WORK ITEM: Return each line exactly, from the one that has "Image resolution: width=973" through the end of the entries, both ends included. Pictures do not belong.

DATA EXTRACTS Block Start

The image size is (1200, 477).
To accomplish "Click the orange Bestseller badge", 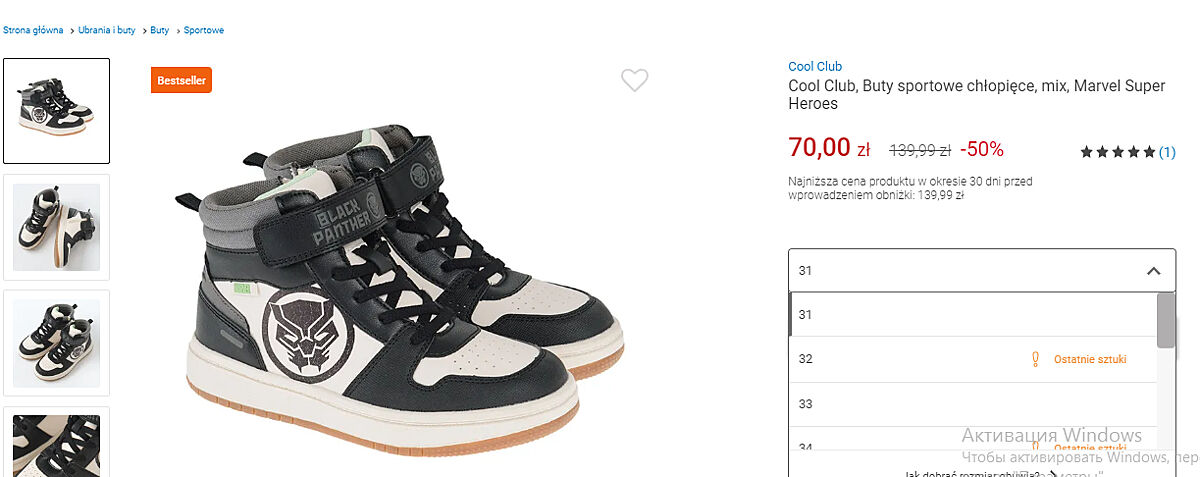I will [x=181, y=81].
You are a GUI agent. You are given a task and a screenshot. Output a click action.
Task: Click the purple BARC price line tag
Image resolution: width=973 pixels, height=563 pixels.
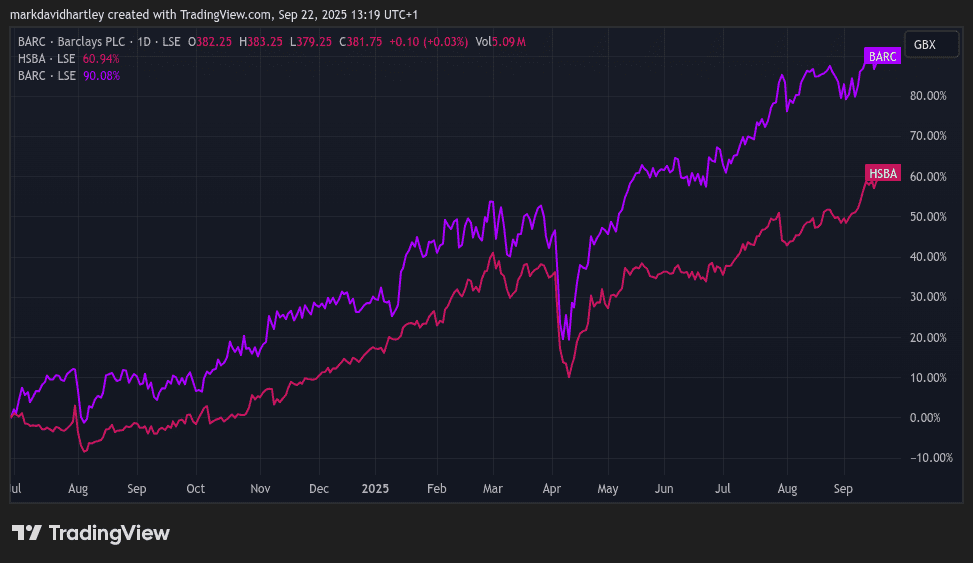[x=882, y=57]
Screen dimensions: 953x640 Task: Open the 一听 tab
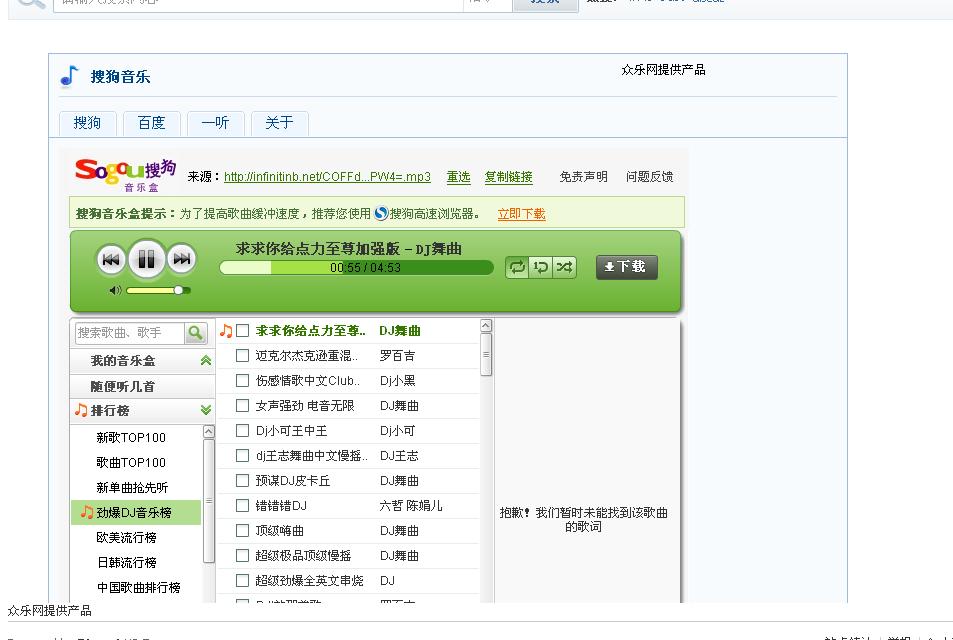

DATA EXTRACTS Block End

YOUR SOLUTION:
Image resolution: width=973 pixels, height=563 pixels.
[x=882, y=57]
Screen dimensions: 953x640 Task: Open the 一听 tab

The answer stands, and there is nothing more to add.